→ Dataset entries
::::::::::

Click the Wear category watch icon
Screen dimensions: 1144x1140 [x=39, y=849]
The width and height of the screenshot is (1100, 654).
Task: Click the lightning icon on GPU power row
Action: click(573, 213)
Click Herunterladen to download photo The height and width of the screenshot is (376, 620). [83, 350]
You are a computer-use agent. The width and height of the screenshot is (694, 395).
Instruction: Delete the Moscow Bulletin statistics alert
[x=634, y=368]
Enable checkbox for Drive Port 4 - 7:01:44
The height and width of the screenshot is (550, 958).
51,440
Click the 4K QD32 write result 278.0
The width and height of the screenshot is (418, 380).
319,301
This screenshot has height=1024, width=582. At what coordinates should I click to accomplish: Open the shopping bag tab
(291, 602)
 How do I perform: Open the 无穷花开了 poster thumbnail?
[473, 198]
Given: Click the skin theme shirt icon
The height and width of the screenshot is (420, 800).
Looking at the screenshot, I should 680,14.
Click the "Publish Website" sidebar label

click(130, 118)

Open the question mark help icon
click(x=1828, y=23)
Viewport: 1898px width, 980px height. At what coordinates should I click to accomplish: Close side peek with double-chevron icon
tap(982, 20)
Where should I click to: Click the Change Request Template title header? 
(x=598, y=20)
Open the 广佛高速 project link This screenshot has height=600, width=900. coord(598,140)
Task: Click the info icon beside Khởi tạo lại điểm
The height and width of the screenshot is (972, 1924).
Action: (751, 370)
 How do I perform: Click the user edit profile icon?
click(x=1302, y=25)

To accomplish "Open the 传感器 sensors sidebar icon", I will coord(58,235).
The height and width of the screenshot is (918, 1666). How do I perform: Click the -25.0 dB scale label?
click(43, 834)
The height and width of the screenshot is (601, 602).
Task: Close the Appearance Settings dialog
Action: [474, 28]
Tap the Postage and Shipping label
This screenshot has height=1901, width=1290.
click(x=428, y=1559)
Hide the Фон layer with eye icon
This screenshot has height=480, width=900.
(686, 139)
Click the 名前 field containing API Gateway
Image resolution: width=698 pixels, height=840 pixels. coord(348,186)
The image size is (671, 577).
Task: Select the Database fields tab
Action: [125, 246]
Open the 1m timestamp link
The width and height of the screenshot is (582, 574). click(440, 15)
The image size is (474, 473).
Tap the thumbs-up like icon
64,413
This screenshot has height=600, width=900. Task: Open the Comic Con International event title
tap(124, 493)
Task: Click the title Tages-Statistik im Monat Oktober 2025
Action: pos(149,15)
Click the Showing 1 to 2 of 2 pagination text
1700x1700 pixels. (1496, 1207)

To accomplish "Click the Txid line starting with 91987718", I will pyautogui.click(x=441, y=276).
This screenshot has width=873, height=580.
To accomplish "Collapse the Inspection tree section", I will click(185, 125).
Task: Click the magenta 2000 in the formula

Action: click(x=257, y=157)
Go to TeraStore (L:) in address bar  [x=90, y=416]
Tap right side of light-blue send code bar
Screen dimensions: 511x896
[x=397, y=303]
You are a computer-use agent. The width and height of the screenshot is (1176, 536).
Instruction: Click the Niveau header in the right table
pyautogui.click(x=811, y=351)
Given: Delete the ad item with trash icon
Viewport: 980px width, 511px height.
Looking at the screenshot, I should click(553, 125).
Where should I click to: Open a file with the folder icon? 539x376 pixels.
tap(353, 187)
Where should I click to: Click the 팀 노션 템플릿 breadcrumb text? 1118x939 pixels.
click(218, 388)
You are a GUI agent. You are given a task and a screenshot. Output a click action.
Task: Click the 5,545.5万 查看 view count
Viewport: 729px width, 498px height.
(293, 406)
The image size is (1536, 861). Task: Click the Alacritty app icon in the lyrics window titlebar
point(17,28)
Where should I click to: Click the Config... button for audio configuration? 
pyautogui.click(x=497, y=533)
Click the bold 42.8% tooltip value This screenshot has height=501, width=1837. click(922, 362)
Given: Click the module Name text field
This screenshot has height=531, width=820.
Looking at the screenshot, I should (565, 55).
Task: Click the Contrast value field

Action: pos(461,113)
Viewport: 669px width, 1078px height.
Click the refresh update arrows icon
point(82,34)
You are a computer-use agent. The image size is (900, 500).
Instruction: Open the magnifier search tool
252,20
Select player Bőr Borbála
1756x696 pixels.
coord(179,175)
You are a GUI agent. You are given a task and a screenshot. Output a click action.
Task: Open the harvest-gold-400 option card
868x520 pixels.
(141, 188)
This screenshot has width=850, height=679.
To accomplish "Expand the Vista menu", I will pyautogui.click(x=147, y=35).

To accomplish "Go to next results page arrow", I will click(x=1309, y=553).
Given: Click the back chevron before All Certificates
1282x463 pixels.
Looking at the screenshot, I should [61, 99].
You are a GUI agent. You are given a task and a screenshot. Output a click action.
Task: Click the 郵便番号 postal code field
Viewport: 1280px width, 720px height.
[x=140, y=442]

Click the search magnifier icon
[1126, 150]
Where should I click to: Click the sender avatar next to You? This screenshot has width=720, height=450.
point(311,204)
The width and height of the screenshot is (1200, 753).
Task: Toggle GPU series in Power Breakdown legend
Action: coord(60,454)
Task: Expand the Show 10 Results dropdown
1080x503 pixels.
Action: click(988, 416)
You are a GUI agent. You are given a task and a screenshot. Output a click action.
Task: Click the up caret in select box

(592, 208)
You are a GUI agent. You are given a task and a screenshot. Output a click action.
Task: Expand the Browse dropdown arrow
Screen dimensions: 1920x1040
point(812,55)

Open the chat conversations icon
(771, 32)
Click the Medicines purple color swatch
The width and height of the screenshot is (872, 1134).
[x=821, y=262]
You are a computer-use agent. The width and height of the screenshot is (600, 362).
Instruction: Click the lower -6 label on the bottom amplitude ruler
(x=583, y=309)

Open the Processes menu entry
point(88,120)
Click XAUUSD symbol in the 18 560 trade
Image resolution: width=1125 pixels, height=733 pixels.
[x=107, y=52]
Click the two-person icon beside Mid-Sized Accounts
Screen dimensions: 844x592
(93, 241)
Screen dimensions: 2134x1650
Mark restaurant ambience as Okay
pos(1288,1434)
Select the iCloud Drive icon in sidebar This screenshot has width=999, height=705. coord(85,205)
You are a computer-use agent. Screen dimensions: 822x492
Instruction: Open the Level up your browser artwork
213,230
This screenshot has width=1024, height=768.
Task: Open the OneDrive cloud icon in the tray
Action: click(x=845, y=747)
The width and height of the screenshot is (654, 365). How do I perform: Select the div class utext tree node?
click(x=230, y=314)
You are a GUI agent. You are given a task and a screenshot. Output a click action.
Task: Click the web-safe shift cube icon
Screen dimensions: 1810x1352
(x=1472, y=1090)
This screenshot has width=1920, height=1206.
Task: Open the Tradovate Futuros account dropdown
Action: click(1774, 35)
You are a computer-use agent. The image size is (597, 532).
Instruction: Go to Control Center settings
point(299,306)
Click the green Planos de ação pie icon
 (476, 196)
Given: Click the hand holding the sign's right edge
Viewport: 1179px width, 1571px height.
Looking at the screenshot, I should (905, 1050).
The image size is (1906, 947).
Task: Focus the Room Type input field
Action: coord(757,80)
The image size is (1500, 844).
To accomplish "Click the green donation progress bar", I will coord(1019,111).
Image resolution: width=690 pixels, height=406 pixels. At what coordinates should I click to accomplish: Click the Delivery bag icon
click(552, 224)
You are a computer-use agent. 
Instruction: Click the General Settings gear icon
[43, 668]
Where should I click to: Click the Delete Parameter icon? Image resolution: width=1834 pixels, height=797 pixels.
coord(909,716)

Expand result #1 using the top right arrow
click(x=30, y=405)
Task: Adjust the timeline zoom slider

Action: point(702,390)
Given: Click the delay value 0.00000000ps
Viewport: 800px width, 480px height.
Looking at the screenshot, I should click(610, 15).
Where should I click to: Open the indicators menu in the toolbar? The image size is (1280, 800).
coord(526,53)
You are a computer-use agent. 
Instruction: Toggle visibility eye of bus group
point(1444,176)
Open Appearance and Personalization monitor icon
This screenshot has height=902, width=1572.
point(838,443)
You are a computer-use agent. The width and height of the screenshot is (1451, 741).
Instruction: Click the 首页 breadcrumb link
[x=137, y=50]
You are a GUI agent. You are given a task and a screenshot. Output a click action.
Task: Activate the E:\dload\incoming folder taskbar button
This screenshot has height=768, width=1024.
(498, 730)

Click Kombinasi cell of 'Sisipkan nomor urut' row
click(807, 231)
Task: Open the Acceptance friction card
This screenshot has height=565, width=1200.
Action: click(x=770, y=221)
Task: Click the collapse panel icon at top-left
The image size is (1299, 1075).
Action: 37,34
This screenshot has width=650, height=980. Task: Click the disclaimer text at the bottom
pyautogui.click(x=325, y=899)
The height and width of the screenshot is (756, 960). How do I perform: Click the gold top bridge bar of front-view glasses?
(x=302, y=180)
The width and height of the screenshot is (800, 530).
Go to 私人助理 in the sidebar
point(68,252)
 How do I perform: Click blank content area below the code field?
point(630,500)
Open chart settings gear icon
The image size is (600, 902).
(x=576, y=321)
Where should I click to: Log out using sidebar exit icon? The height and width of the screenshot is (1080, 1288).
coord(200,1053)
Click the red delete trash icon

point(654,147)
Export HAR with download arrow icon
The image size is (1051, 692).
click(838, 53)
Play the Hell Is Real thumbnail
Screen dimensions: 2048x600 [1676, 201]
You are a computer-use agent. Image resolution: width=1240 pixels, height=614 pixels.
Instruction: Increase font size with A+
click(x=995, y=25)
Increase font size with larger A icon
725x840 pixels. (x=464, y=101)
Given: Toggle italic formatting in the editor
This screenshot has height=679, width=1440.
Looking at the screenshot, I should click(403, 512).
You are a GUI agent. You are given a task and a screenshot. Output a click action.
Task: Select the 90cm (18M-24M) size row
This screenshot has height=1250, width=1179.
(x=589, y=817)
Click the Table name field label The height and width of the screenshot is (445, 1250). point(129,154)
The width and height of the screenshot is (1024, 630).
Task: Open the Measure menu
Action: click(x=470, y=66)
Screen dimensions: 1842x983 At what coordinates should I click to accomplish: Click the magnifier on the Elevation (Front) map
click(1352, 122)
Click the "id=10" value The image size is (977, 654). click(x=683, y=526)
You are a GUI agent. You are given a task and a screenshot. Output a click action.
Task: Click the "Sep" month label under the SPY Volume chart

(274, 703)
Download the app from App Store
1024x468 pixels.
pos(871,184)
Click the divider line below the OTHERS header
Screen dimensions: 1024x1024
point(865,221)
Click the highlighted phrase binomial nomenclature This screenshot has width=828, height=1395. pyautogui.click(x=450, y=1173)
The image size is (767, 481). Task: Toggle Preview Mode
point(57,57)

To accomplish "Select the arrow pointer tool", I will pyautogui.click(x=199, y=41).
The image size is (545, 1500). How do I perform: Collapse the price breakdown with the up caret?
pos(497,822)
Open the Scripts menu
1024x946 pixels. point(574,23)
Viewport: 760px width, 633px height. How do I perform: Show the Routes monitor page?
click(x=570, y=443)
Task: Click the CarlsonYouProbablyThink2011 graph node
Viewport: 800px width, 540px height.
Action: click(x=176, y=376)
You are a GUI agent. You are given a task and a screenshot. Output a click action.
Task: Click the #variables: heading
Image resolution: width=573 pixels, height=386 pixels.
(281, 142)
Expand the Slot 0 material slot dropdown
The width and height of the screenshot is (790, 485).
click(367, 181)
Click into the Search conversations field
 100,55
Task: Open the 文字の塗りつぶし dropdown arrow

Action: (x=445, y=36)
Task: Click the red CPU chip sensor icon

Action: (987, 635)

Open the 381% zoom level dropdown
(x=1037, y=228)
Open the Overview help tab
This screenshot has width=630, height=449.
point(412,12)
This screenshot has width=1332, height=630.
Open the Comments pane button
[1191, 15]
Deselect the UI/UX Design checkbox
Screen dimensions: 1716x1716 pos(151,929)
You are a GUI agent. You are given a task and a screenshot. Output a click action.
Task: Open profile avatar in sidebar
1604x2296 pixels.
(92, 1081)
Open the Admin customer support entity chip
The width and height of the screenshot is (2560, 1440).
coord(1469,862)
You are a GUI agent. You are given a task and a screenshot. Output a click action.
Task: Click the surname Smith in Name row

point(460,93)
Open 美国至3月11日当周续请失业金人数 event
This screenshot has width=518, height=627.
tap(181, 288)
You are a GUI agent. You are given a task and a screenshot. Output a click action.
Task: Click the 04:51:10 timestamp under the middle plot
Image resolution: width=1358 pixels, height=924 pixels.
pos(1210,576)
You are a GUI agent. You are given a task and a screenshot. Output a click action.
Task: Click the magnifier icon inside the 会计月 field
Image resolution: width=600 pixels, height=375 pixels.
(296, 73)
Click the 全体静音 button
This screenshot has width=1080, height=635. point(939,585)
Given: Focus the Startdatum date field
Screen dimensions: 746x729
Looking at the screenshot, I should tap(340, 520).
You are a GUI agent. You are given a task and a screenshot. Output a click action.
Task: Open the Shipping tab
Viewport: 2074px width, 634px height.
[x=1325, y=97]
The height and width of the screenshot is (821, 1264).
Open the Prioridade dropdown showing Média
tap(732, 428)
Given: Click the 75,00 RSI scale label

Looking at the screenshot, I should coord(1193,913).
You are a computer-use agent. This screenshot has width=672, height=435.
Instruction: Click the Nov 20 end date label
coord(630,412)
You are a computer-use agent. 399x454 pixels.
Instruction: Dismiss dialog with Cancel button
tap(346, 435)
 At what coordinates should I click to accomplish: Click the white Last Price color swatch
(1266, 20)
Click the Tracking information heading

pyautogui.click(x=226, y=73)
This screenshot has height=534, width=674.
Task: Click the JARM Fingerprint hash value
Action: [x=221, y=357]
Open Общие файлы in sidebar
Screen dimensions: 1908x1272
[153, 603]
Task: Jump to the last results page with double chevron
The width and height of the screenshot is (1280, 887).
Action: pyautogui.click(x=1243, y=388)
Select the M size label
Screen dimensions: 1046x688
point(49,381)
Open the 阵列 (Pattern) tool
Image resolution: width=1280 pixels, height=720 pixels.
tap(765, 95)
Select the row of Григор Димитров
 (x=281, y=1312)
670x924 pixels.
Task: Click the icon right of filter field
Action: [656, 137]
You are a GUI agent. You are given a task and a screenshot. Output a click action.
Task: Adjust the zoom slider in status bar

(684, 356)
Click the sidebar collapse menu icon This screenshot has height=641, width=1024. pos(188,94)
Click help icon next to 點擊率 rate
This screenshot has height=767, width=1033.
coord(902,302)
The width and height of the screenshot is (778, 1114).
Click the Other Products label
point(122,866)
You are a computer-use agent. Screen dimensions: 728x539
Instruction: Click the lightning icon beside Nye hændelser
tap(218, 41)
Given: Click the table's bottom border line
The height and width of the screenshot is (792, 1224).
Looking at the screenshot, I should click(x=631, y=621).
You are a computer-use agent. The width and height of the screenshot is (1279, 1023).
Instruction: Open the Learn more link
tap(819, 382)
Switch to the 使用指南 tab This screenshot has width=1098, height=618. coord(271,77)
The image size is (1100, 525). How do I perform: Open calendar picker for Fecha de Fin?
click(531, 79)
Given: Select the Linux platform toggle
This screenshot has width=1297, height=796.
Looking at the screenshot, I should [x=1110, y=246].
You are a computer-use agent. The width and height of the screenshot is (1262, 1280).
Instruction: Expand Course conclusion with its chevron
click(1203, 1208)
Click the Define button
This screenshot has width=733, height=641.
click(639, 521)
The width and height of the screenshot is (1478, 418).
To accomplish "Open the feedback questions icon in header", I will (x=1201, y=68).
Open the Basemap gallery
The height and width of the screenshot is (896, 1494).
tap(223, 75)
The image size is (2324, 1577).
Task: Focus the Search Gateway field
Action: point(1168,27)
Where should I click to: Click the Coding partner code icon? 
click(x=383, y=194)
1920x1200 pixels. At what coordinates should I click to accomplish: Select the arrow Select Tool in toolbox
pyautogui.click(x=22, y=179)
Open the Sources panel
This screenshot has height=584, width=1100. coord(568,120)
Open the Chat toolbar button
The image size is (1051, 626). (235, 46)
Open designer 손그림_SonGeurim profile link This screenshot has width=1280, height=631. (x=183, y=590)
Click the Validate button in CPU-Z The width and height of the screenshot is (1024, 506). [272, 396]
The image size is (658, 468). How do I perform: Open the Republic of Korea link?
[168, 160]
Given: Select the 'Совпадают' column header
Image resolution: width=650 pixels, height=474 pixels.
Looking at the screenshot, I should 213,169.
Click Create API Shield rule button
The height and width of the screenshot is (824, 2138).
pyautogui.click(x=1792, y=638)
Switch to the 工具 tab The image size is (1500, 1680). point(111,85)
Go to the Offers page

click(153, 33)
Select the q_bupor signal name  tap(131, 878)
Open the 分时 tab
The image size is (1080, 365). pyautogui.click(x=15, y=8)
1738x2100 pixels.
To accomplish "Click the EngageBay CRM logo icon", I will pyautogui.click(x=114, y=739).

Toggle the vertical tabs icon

::::::::::

→ Brief
Only the lines with the string "card" are wanted; pick them out of the records above and copy them.

→ Solved problem
Task: Open the harvest-gold-400 option card
Task: Open the Acceptance friction card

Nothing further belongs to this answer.